Exercise objective →
When you reach the entries below, transcribe each line word for word.

Recorded information →
<<<<

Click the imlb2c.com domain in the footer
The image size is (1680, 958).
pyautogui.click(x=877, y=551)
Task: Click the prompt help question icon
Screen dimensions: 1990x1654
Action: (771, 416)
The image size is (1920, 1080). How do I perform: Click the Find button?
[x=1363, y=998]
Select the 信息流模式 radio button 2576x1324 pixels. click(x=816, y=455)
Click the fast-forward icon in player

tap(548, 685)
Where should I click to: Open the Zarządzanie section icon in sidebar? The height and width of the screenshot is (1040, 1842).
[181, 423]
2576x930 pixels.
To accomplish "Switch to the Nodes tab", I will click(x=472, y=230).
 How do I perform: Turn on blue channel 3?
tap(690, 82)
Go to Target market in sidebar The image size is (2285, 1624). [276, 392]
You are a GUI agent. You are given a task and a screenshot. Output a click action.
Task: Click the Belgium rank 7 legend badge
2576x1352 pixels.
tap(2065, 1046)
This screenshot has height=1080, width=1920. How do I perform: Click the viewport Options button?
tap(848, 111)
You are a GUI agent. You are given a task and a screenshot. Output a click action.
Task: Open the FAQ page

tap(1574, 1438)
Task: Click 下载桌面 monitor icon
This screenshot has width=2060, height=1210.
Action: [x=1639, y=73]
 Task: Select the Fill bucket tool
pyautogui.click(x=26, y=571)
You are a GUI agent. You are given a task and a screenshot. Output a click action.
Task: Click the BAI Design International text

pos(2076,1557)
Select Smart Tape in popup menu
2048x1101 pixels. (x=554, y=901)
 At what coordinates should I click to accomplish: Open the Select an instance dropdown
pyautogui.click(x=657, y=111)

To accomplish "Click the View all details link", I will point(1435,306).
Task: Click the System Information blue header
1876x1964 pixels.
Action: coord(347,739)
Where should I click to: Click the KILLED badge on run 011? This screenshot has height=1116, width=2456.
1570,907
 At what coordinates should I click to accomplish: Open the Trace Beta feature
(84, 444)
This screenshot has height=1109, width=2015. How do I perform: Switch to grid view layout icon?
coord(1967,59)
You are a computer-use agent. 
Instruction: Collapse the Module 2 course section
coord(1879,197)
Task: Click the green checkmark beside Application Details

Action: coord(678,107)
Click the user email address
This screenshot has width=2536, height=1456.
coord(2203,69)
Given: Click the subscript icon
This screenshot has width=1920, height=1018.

>>>>

Solution below →
Click the imlb2c.com domain in the footer
The image size is (1680, 958).
pyautogui.click(x=877, y=551)
Task: Click the prompt help question icon
Screen dimensions: 1990x1654
Action: (771, 416)
The image size is (1920, 1080). How do I perform: Click the Find button?
[x=1363, y=998]
Select the 信息流模式 radio button 2576x1324 pixels. click(x=816, y=455)
Click the fast-forward icon in player

tap(548, 685)
Where should I click to: Open the Zarządzanie section icon in sidebar? The height and width of the screenshot is (1040, 1842).
[181, 423]
2576x930 pixels.
To accomplish "Switch to the Nodes tab", I will click(x=472, y=230).
 How do I perform: Turn on blue channel 3?
tap(690, 82)
Go to Target market in sidebar The image size is (2285, 1624). [276, 392]
You are a GUI agent. You are given a task and a screenshot. Output a click action.
Task: Click the Belgium rank 7 legend badge
2576x1352 pixels.
tap(2065, 1046)
This screenshot has height=1080, width=1920. How do I perform: Click the viewport Options button?
tap(848, 111)
You are a GUI agent. You are given a task and a screenshot. Output a click action.
Task: Open the FAQ page

tap(1574, 1438)
Task: Click 下载桌面 monitor icon
This screenshot has width=2060, height=1210.
Action: [x=1639, y=73]
 Task: Select the Fill bucket tool
pyautogui.click(x=26, y=571)
You are a GUI agent. You are given a task and a screenshot. Output a click action.
Task: Click the BAI Design International text

pos(2076,1557)
Select Smart Tape in popup menu
2048x1101 pixels. (x=554, y=901)
 At what coordinates should I click to accomplish: Open the Select an instance dropdown
pyautogui.click(x=657, y=111)

To accomplish "Click the View all details link", I will point(1435,306).
Task: Click the System Information blue header
1876x1964 pixels.
Action: coord(347,739)
Where should I click to: Click the KILLED badge on run 011? This screenshot has height=1116, width=2456.
1570,907
 At what coordinates should I click to accomplish: Open the Trace Beta feature
(84, 444)
This screenshot has height=1109, width=2015. How do I perform: Switch to grid view layout icon?
coord(1967,59)
You are a computer-use agent. 
Instruction: Collapse the Module 2 course section
coord(1879,197)
Task: Click the green checkmark beside Application Details

Action: coord(678,107)
Click the user email address
This screenshot has width=2536, height=1456.
coord(2203,69)
Given: Click the subscript icon
This screenshot has width=1920, height=1018.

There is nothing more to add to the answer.